— WORK ITEM —
Return a copy of every line in the data below that contains "label".
[[ MATERIAL TO PROCESS, beginning ]]
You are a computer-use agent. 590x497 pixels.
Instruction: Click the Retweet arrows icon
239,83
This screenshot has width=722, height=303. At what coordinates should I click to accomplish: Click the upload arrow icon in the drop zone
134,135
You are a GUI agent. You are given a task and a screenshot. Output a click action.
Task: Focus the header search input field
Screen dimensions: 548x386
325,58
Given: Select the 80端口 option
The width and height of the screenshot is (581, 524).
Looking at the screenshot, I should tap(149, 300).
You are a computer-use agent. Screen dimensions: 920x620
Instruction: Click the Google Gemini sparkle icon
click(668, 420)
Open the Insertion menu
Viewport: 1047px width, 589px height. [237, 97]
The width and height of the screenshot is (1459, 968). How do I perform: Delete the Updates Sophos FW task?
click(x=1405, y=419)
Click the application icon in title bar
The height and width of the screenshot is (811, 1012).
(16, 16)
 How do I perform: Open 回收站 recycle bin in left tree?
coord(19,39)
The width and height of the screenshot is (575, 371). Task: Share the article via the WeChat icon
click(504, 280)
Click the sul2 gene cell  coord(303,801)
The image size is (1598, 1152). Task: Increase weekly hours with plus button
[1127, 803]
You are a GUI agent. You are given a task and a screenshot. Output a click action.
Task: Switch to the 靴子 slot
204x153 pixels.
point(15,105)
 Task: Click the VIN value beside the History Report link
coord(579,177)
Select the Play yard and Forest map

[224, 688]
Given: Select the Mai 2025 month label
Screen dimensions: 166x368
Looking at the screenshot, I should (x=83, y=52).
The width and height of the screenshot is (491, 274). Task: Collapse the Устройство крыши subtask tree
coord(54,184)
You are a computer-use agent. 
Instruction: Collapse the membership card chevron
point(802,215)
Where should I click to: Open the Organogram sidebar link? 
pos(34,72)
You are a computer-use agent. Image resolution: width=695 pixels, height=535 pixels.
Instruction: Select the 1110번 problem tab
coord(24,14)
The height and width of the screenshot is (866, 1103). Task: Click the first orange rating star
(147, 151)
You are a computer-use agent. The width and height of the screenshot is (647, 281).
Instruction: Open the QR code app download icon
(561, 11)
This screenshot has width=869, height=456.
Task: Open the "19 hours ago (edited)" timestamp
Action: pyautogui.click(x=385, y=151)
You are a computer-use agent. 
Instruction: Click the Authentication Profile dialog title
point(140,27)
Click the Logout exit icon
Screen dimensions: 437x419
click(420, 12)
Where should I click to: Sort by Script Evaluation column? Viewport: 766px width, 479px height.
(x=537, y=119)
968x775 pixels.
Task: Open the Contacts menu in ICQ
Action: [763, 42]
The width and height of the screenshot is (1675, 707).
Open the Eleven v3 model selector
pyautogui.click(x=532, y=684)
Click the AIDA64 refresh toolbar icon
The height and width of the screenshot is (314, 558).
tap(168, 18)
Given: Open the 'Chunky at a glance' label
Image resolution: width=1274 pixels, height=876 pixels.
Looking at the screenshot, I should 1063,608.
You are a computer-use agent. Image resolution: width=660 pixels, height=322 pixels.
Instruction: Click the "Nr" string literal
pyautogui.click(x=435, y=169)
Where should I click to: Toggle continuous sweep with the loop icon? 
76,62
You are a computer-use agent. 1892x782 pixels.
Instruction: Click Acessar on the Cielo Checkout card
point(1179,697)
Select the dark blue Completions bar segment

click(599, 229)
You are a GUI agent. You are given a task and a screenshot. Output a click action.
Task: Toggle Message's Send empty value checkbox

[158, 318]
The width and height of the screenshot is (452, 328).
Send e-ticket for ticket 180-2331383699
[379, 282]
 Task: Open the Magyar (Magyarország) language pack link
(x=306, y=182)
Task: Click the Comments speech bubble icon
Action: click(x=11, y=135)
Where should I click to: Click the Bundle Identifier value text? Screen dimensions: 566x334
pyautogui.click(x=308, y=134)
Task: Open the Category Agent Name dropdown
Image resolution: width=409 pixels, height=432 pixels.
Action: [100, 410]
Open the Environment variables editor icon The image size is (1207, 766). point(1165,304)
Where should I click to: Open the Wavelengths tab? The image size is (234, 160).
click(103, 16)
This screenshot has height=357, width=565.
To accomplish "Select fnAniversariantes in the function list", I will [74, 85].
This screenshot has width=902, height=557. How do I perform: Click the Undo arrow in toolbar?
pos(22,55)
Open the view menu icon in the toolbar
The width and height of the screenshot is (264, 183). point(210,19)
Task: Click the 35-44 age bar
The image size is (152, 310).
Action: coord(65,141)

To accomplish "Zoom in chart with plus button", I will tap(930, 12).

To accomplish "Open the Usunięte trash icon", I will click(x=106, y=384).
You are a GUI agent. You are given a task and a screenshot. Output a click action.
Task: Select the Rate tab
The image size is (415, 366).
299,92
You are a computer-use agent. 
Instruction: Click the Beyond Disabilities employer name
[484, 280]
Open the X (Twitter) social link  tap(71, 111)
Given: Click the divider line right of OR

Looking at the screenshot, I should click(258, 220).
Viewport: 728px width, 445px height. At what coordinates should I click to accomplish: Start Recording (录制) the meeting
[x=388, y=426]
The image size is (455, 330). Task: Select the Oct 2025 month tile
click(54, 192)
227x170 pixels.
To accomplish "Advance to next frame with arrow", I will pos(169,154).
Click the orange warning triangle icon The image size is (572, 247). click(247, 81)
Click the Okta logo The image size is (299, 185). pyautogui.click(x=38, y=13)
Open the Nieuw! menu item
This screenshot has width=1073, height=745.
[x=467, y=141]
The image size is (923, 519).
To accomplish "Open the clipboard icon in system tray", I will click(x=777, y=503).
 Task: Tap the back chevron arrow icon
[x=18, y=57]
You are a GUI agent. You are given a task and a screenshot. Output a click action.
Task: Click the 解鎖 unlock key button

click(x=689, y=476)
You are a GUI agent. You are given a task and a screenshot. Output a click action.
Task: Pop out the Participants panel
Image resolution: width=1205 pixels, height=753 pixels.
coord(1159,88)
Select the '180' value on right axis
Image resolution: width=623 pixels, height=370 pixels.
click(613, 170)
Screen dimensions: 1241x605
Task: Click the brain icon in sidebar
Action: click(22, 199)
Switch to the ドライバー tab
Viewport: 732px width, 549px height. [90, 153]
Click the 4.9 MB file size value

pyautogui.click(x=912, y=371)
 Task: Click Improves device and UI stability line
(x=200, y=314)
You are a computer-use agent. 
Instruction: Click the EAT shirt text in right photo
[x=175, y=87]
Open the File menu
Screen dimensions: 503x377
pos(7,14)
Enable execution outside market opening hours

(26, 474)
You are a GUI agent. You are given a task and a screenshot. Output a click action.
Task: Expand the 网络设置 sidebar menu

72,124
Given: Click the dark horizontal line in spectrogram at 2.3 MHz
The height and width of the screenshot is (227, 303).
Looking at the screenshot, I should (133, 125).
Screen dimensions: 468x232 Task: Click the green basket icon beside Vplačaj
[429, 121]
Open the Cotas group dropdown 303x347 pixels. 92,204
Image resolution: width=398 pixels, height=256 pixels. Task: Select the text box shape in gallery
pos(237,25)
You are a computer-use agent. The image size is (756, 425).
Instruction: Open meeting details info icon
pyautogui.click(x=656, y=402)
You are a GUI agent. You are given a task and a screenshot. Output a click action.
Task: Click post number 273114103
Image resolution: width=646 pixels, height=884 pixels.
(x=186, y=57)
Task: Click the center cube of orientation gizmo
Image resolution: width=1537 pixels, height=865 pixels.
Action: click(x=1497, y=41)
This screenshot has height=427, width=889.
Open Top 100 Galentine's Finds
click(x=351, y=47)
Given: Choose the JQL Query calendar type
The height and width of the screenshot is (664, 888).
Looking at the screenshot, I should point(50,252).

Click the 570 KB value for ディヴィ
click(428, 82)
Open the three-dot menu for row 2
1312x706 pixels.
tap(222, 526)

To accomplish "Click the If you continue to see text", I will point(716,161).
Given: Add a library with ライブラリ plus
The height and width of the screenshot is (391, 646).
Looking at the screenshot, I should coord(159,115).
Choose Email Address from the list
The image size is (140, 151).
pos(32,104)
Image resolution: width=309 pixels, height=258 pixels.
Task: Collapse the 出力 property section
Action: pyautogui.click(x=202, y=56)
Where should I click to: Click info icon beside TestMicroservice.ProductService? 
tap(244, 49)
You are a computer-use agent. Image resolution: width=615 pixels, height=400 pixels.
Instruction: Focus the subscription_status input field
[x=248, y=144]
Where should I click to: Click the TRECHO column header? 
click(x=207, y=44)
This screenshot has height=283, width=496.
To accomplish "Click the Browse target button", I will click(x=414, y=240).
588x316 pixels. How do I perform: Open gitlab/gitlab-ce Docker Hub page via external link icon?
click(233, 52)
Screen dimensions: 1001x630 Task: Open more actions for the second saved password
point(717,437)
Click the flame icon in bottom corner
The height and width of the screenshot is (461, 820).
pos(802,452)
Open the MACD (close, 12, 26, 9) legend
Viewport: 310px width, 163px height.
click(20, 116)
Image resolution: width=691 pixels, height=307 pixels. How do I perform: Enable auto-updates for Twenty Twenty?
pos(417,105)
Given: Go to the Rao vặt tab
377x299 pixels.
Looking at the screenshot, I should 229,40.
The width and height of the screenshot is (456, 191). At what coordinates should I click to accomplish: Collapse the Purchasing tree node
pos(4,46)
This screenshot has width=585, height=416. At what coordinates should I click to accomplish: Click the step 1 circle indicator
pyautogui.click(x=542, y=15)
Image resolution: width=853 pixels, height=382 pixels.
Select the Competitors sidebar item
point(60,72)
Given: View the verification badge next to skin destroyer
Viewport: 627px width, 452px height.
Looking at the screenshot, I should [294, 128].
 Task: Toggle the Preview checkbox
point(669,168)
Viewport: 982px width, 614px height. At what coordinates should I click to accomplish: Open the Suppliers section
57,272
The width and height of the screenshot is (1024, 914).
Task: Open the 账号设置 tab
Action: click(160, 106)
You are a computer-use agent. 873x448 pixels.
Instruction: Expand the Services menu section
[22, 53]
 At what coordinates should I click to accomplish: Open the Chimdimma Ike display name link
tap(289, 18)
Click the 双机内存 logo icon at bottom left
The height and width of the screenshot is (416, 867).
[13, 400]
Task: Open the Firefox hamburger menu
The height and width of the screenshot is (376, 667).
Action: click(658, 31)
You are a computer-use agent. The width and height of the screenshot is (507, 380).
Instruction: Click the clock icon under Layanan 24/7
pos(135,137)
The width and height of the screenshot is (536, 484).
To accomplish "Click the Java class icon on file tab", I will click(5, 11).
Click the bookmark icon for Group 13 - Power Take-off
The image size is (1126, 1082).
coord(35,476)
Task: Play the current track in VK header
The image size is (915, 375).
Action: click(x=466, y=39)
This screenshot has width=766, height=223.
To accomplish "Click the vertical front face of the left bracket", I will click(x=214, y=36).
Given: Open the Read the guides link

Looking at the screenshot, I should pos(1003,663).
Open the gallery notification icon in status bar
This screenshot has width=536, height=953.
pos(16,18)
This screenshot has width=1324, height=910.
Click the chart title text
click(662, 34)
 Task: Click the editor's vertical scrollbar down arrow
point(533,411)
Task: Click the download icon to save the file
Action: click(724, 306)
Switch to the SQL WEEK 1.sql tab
[[ MATERIAL TO PROCESS, end ]]
— OUTPUT OF THE EXERCISE —
Given: Select the Mai 2025 month label
Given: Open the 'Chunky at a glance' label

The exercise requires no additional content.